Protecting personal data in Census 2021 results

1. Main points

By law, the Office for National Statistics (ONS) must protect the confidentiality of respondents to Census 2021.
We protected the confidentiality of individuals' data in three ways: swapping records between areas, applying a cell key method to each table, and applying disclosure rules in deciding which tables could be published.
These disclosure control measures have been carefully designed to protect confidentiality without distorting the statistics unduly.
We used targeted record swapping to protect individuals and households with unusual and identifying characteristics, swapping with others of similar characteristics in nearby areas; the geographies were changed for between 7% and 10% of households, and for between 2% and 5% of individuals in communal establishments.
We used a cell key method to protect against disclosure by differencing by adding "noise" to every dataset, known as data perturbation; a typical dataset would have around 14% of cell counts perturbed by a small amount, and small counts were more likely to have been perturbed than large counts.
We used disclosure rules to prevent very sparse datasets in the table builder where identification and disclosure would have an increased risk.

Nôl i'r tabl cynnwys

2. Why we use statistical disclosure control

Statistical disclosure control (SDC) covers a range of methods to protect individuals, households, businesses and their attributes, or characteristics, from identification in published datasets and microdata. Methods may be applied to the microdata (pre-tabular) or the output tables (post-tabular) before release.

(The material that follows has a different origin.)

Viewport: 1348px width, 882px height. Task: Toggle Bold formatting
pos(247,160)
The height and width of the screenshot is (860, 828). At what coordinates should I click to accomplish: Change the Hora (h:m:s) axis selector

The Office for National Statistics (ONS) has legal obligations under the Statistics and Registration Service Act (SRSA, 2007) Section 39 and the Data Protection Act (2018) that require the ONS not to reveal the identity or private information about an individual or organisation. The General Data Protection Regulation (GDPR) that came into force in the UK on 25 May 2018 reinforced our obligations, both in data release and data handling.

More generally, we have a pledge to respondents that the information will only be used for statistical purposes, so we must look after and protect the information that is provided to us. Moreover, a breach of disclosure could lead to criminal proceedings against an individual who has released or authorised the release of personal information, as defined under Section 39 of the SRSA.

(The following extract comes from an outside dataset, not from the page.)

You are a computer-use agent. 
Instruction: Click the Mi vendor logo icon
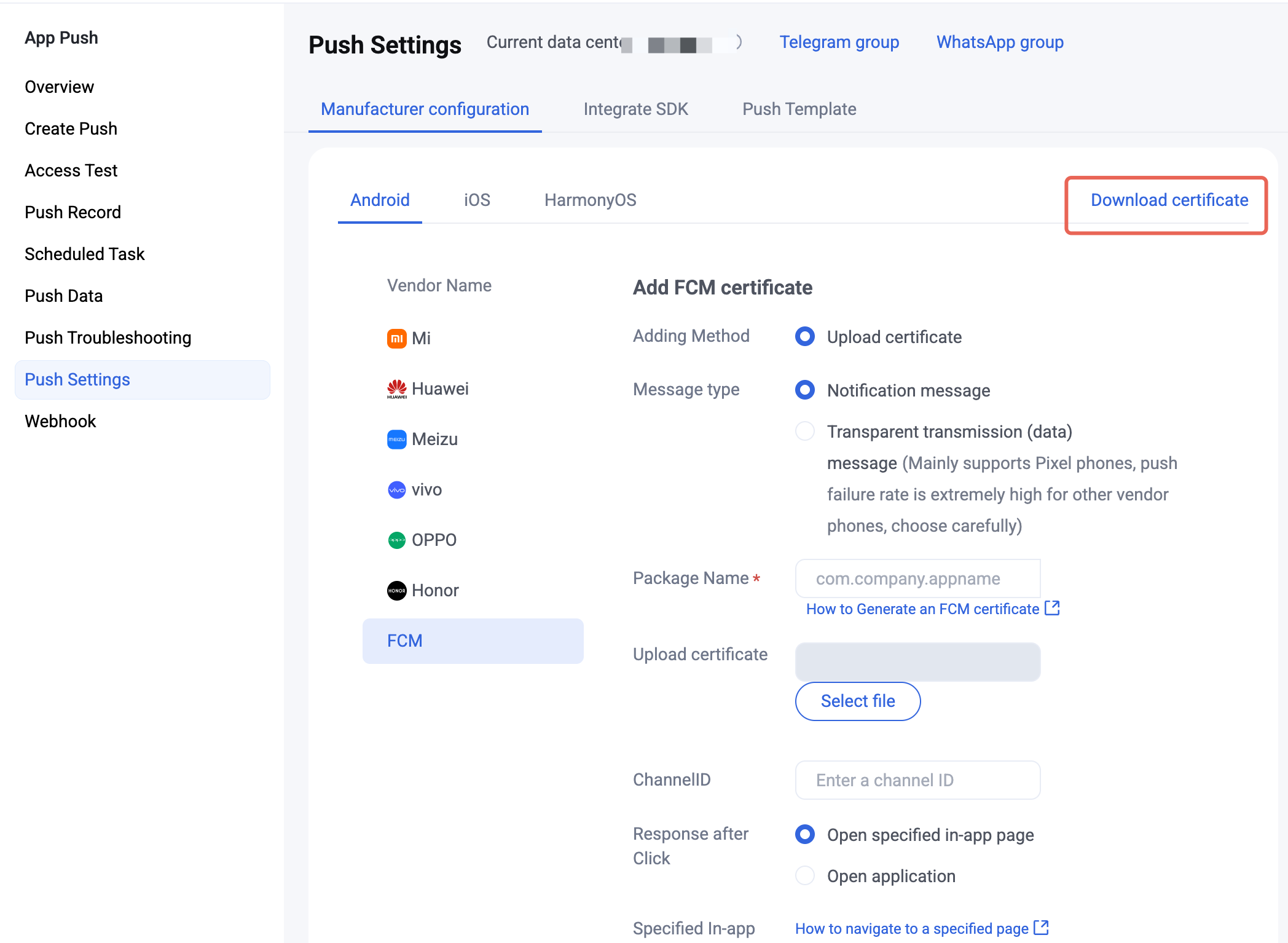(396, 338)
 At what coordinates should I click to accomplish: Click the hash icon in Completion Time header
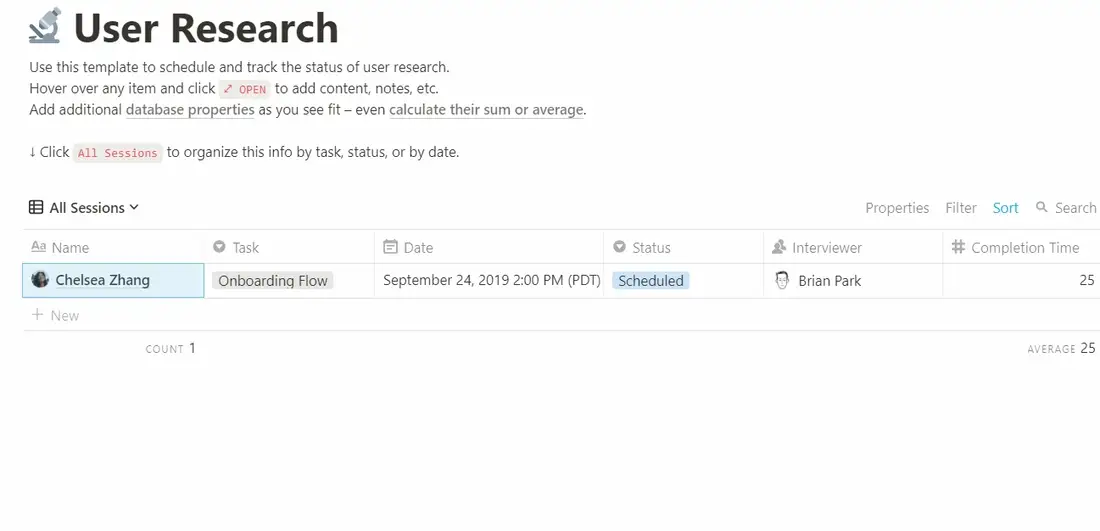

The SRSA defines "personal information" as information that identifies a particular person if the identity of that person:

is specified in the information
can be deduced from the information
can be deduced from the information taken together with any other published information

Nôl i'r tabl cynnwys

3. Improvements from the 2011 Census

In the 2011 Census, the Office for National Statistics (ONS) used targeted record swapping to protect the confidentiality of individual responses and released a set of static tables. Generally, users were positive about the releases in the 2011 Census. However, concerns were raised around three aspects of dissemination: accessibility, flexibility, and timeliness. We looked to build on what worked in 2011 and address what worked less well.

To help focus priorities, early work looked at a strategy that targeted user concern in the three areas highlighted by the UK Statistics Authority, which were:

accessibility – this meant allowing a user to find the tables that they required; the level of detail that a user could be allowed would be subject to the assessment of disclosure risk that the combination of variables, classifications and geography would generate
flexibility - users reported a desire to create their own outputs and frustration with decisions taken on the level of detail made available in static tables
timeliness - users expressed disappointment that no substantial improvement had been made in 2011 compared with the release of the 2001 Census outputs

The challenge is balanced against the legal obligations to protect against disclosure risk. This balance of risk versus utility is the classic problem for statistical disclosure control.

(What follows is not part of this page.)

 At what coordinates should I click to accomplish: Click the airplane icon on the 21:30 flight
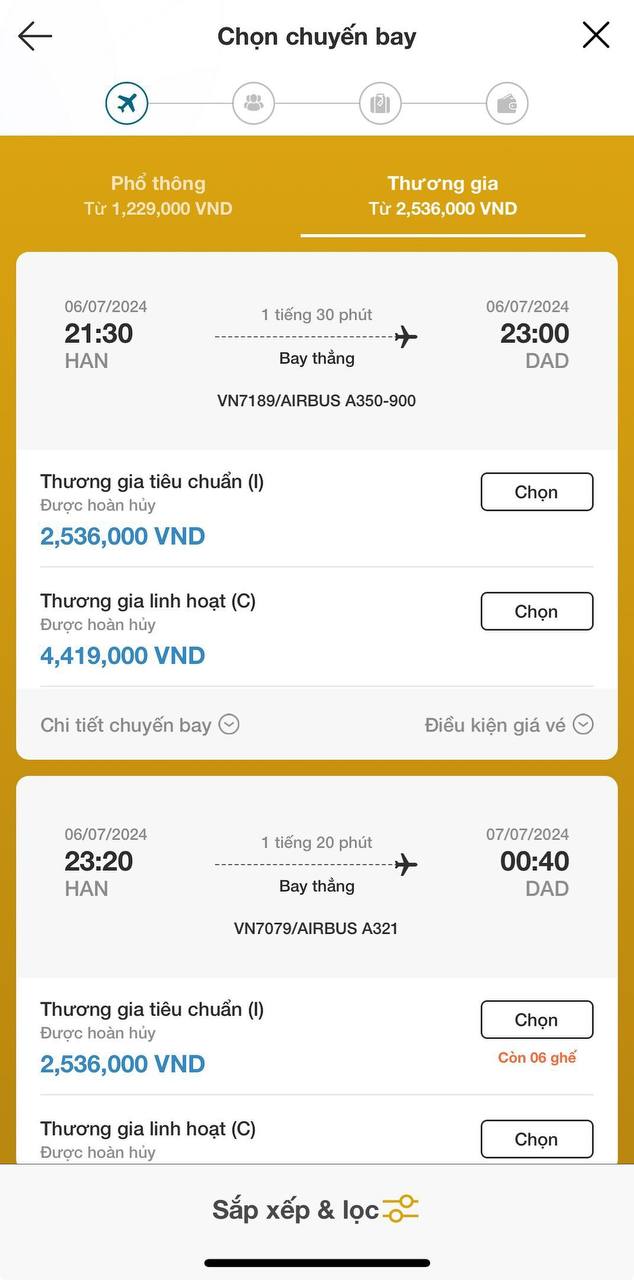[404, 337]
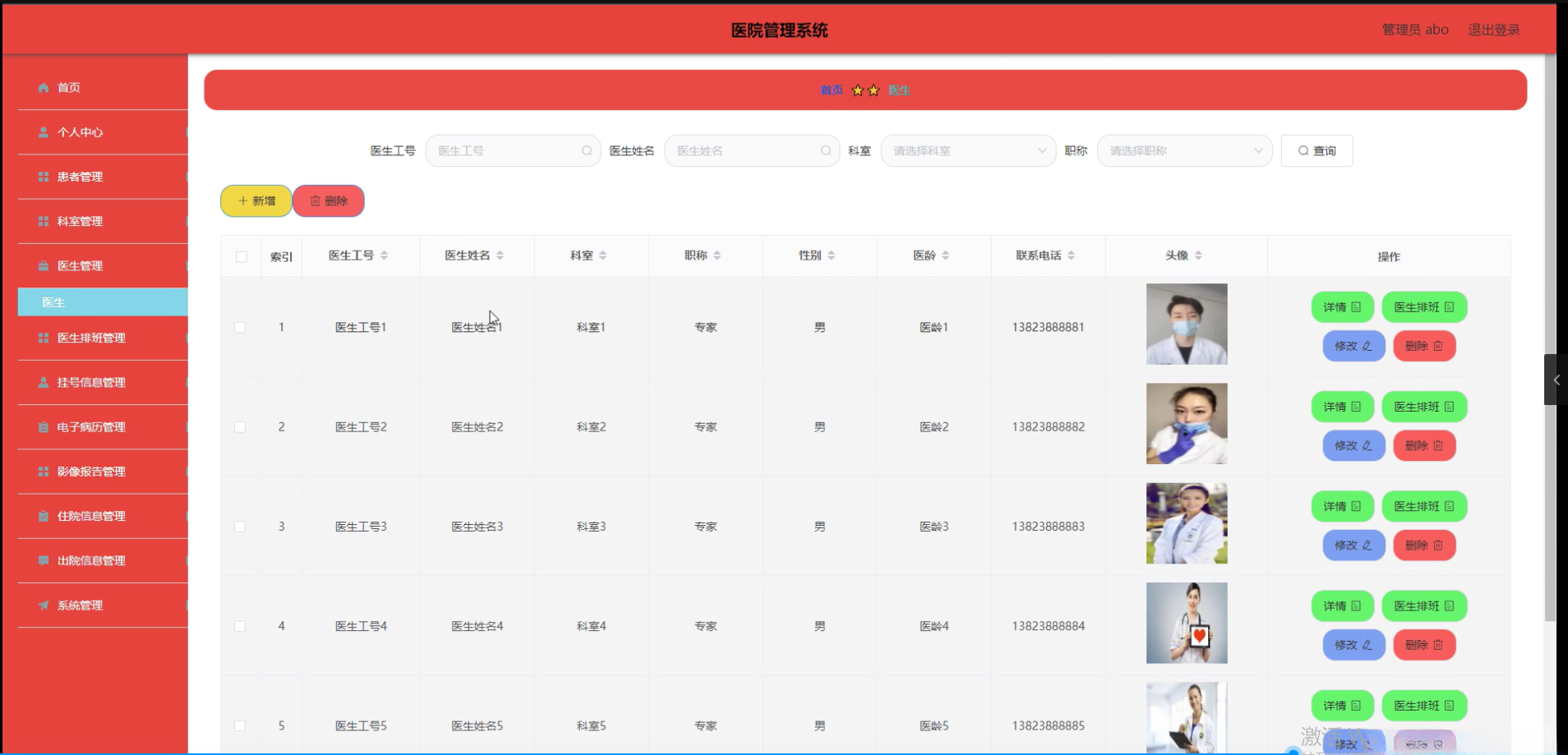Open the 请选择职称 dropdown

(1183, 150)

In looking again at the process of producing outputs, we carried out work to evaluate the most appropriate combination of pre- and post-tabular methods for disclosure control. The favoured method was to consider a combination of targeted record swapping along with a post-tabular cell key method. The latter allowed us to consider the availability of an online table builder, allowing a user to find the tables that they required. The level of detail that a user could be allowed would be subject to the assessment of disclosure risk that the combination of variables, classifications and geography would generate.

In previous censuses, the policy has always been to assess whether the release of datasets is acceptable for all areas, and so every dataset that was passed was available for every area. That meant that datasets that might have been acceptable for some areas were not released because the corresponding dataset was not acceptable for other areas. This was particularly the case for some datasets with ethnic group or country of birth, where minority population groups might be geographically clustered.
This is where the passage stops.